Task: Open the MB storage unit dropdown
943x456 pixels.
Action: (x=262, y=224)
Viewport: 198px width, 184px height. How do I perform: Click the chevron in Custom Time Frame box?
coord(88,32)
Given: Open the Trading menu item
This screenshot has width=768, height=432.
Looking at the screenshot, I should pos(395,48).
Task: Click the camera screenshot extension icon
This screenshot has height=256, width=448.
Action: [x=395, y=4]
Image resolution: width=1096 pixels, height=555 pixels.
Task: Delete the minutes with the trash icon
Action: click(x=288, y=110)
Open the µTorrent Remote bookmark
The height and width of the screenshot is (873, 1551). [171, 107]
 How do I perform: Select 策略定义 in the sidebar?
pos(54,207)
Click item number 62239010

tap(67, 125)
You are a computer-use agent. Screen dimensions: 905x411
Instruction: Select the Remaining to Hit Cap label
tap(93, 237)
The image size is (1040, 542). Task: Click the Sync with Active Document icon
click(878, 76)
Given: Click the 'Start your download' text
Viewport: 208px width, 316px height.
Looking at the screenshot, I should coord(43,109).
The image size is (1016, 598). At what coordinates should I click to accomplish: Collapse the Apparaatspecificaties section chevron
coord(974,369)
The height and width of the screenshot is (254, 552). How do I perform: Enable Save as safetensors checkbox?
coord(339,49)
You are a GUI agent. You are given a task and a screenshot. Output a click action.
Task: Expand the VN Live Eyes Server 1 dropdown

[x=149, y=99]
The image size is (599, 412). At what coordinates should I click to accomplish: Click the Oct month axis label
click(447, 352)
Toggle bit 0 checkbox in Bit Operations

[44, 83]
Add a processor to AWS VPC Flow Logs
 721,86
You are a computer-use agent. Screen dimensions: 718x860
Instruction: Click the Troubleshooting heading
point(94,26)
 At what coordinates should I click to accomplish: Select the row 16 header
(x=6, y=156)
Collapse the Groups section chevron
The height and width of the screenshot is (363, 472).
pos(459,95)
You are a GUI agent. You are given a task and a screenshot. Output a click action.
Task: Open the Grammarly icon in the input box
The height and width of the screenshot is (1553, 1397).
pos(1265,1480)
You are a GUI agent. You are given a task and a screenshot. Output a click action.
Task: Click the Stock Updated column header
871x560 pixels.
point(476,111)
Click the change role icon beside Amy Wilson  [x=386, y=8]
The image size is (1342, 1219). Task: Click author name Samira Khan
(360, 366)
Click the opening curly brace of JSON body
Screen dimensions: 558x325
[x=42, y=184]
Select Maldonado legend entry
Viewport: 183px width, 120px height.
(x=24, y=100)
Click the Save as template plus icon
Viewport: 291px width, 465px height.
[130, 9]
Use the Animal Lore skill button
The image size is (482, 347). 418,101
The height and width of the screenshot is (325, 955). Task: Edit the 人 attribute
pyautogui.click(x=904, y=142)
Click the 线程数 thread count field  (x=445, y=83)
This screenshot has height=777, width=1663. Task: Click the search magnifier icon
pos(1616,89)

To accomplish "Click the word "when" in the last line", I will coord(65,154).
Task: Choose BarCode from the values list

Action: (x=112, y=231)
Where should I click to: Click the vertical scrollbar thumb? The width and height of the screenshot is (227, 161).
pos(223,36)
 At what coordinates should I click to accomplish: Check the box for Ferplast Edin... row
※
== WHAT THE EXERCISE ASKS ==
Retype each record exactly, leaving nothing out.

== ANSWER TO THE PROBLEM ==
Task: Open the MB storage unit dropdown
943x456 pixels.
Action: (x=262, y=224)
Viewport: 198px width, 184px height. How do I perform: Click the chevron in Custom Time Frame box?
coord(88,32)
Given: Open the Trading menu item
This screenshot has width=768, height=432.
Looking at the screenshot, I should pos(395,48).
Task: Click the camera screenshot extension icon
This screenshot has height=256, width=448.
Action: [x=395, y=4]
Image resolution: width=1096 pixels, height=555 pixels.
Task: Delete the minutes with the trash icon
Action: click(x=288, y=110)
Open the µTorrent Remote bookmark
The height and width of the screenshot is (873, 1551). [171, 107]
 How do I perform: Select 策略定义 in the sidebar?
pos(54,207)
Click item number 62239010

tap(67, 125)
You are a computer-use agent. Screen dimensions: 905x411
Instruction: Select the Remaining to Hit Cap label
tap(93, 237)
The image size is (1040, 542). Task: Click the Sync with Active Document icon
click(878, 76)
Given: Click the 'Start your download' text
Viewport: 208px width, 316px height.
Looking at the screenshot, I should coord(43,109).
The image size is (1016, 598). At what coordinates should I click to accomplish: Collapse the Apparaatspecificaties section chevron
coord(974,369)
The height and width of the screenshot is (254, 552). How do I perform: Enable Save as safetensors checkbox?
coord(339,49)
You are a GUI agent. You are given a task and a screenshot. Output a click action.
Task: Expand the VN Live Eyes Server 1 dropdown

[x=149, y=99]
The image size is (599, 412). At what coordinates should I click to accomplish: Click the Oct month axis label
click(447, 352)
Toggle bit 0 checkbox in Bit Operations

[44, 83]
Add a processor to AWS VPC Flow Logs
 721,86
You are a computer-use agent. Screen dimensions: 718x860
Instruction: Click the Troubleshooting heading
point(94,26)
 At what coordinates should I click to accomplish: Select the row 16 header
(x=6, y=156)
Collapse the Groups section chevron
The height and width of the screenshot is (363, 472).
pos(459,95)
You are a GUI agent. You are given a task and a screenshot. Output a click action.
Task: Open the Grammarly icon in the input box
The height and width of the screenshot is (1553, 1397).
pos(1265,1480)
You are a GUI agent. You are given a task and a screenshot. Output a click action.
Task: Click the Stock Updated column header
871x560 pixels.
point(476,111)
Click the change role icon beside Amy Wilson  [x=386, y=8]
The image size is (1342, 1219). Task: Click author name Samira Khan
(360, 366)
Click the opening curly brace of JSON body
Screen dimensions: 558x325
[x=42, y=184]
Select Maldonado legend entry
Viewport: 183px width, 120px height.
(x=24, y=100)
Click the Save as template plus icon
Viewport: 291px width, 465px height.
[130, 9]
Use the Animal Lore skill button
The image size is (482, 347). 418,101
The height and width of the screenshot is (325, 955). Task: Edit the 人 attribute
pyautogui.click(x=904, y=142)
Click the 线程数 thread count field  (x=445, y=83)
This screenshot has height=777, width=1663. Task: Click the search magnifier icon
pos(1616,89)

To accomplish "Click the word "when" in the last line", I will coord(65,154).
Task: Choose BarCode from the values list

Action: (x=112, y=231)
Where should I click to: Click the vertical scrollbar thumb? The width and height of the screenshot is (227, 161).
pos(223,36)
 At what coordinates should I click to accomplish: Check the box for Ferplast Edin... row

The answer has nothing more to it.